Despite rumors to the contrary, The Off-Campus Studies (OCS) Office decided to maintain their policy governing first-year students studying abroad. Though freshmen will not be able to apply outright for off-campus opportunities, students will be able to petition the office to travel.
The decision to allow for this contingency came in part after two freshmen studied abroad last year, but also in part to allow more flexibility to students who might not otherwise get the chance to spend time off-campus.
During the summer of 2011, OCS surveyed the graduating class for feedback about their off-campus study experiences and how it tied into their studies at Carleton. Some of the questions they included focused on non-participation in study abroad programs.
“From these answers we found that one of the most common reasons was exactly the tightness of the schedule of the curriculum. For some students it was just very difficult to find the appropriate time,” said Helena Kaufman, the Director of Off-Campus Studies.
She noted that athletes and science majors were disproportionately affected. “We are slightly underrepresented, in terms of participation in study abroad, by athletes and science students, so if we can help them -- if that fits better into their curriculum and it is an appropriate program for them -- then we want to make that option possible.” She added.
“As a physics major, there aren’t really any times that you can go abroad and not be super behind on everything, ever,” said Leah Crane ’15.
Carleton encourages students to study abroad at some point during their four years. 73% of the class of 2012 had gone on some off-campus study program. Approximately 50% of the students that participate in an off-campus program will do so during their junior year. The other 50% of students are evenly split between going during their sophomore and senior years.
The most recent freshmen to go abroad, Crane and Will Sheffer ‘15, went on the Theater and English program in London last year after the trip nearly fell through because too few students had applied. Each thought the trip had given them important experience on living outside college housing, and upon their return, made them appreciate Carleton more.
“I think it really put things into perspective for me, because I wasn’t spending a year at Carleton, I had to figure out what I wanted to do with myself sophomore year,” said Sheffer. “And I think it also helped me by making me realize how great of a place Carleton really is and how much I missed it while I was abroad.”
Similarly, Crane said she had connected with faculty members that had helped her through the process of applying and that it really improved her “overall impression of Carleton.”
Although both students enjoyed the experience, Kaufman listed a variety of reasons why going abroad so early may hinder a student’s success at Carleton.
“I think you really need this first year to figure things out; to figure what college is all about, to figure what you’re all about, what you want to do.
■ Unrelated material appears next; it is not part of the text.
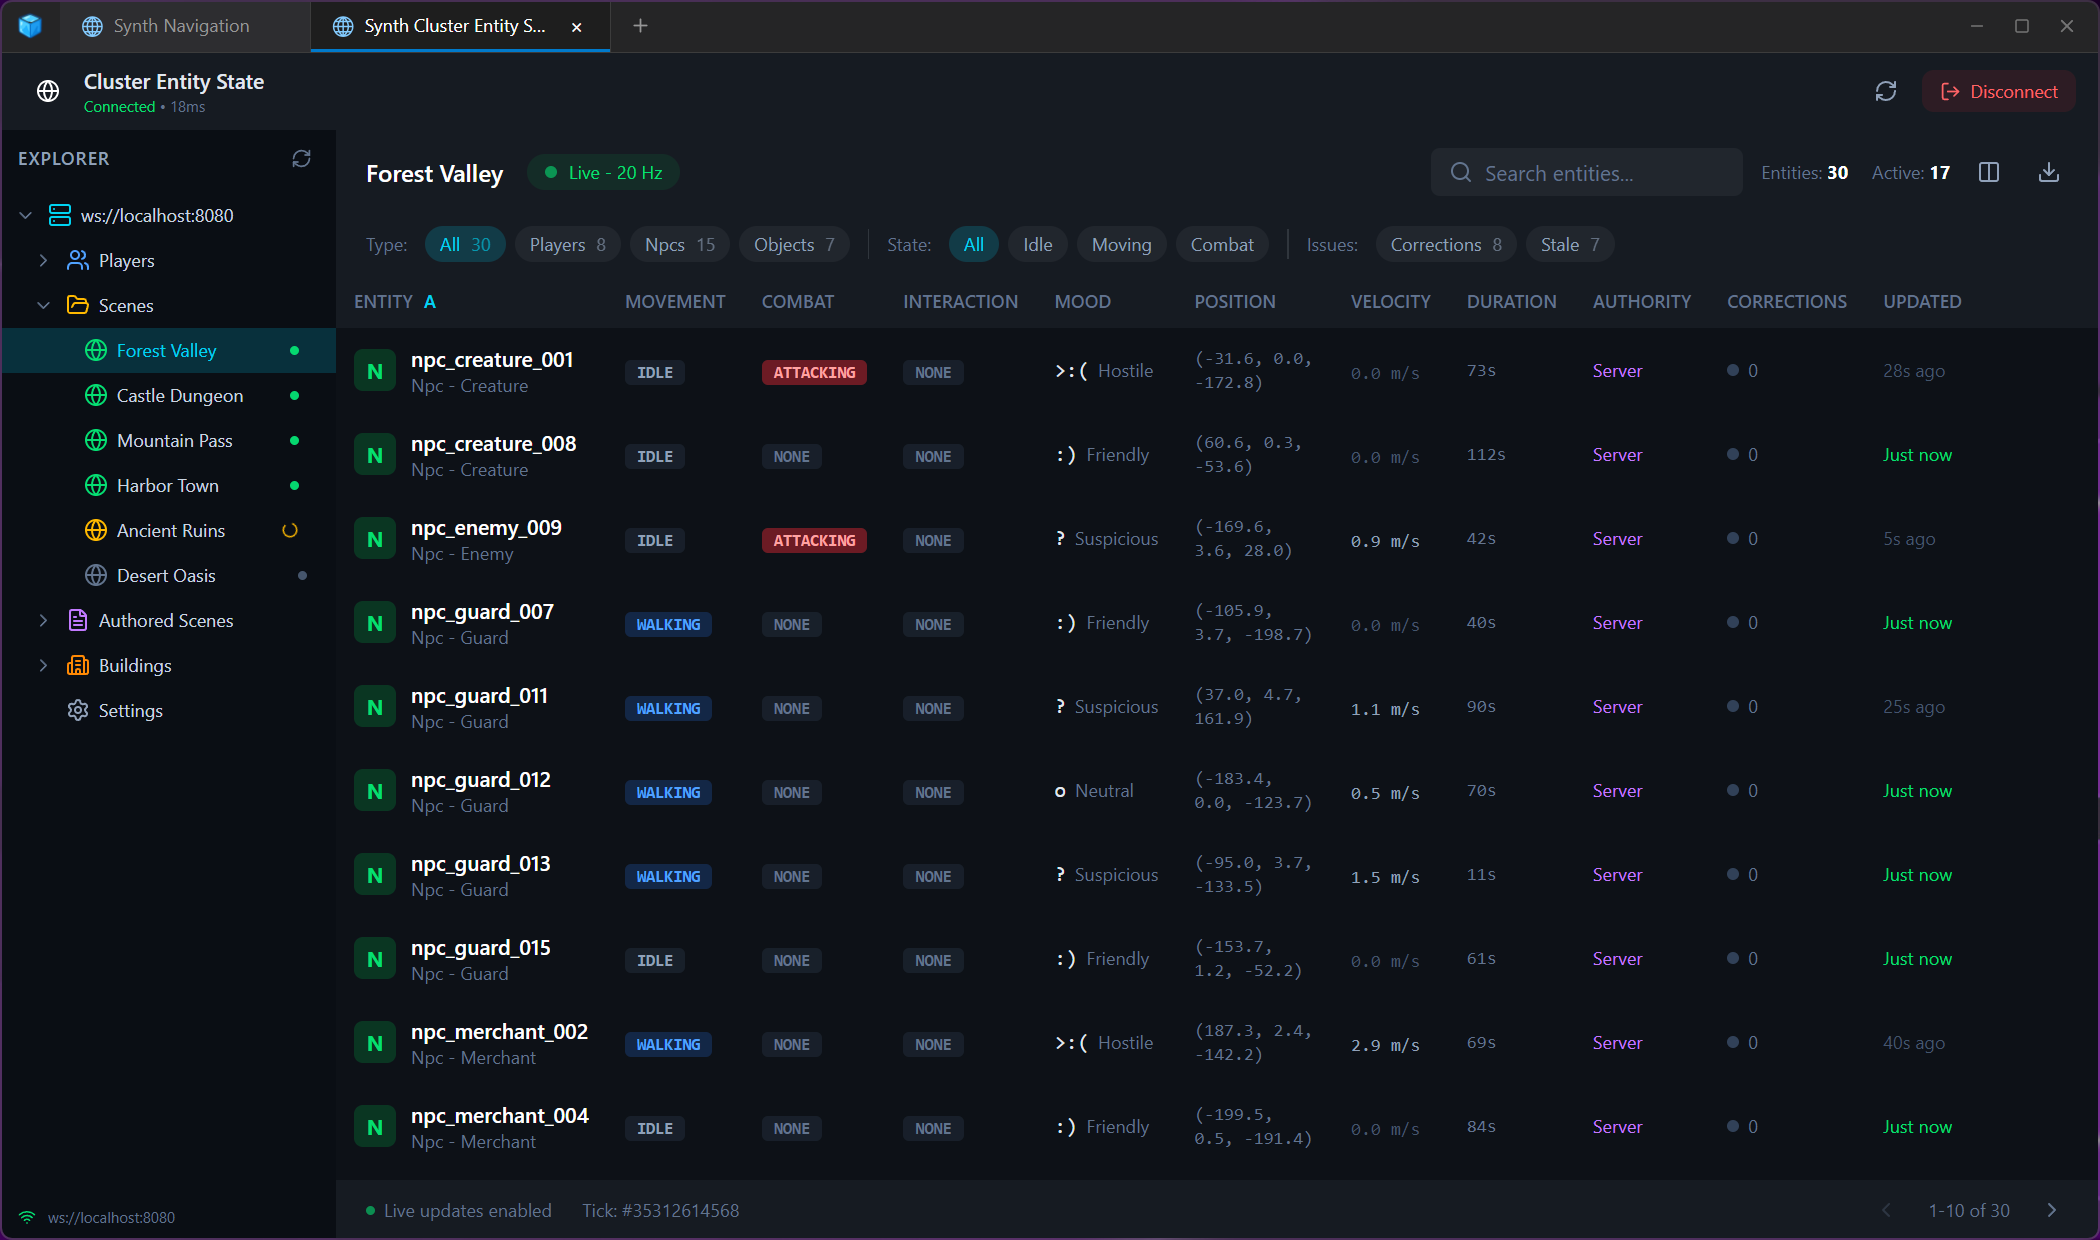Click the Players group icon in the Explorer

78,260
I think it just helps you choose [classes] better,” she said.
What Sheffer thought was one of the greatest disadvantages of studying abroad early was that he lost the ability to explore the curriculum. “Because I wasn’t taking classes at Carleton, I will never be able to take a geology class or religion class with the potential of majoring in that subject,” he said. “I think it really limits your choices in experiencing all of the class diversity that Carleton has to offer.”
However, Crane and Sheffer left with positive experiences from their off-campus studies and both intend to study abroad again during their time at Carleton.
Currently, OCS has one petition from a freshman to participate in an off-campus program. For now, they will continue to allow petitions and make exceptions on a case-to-case basis.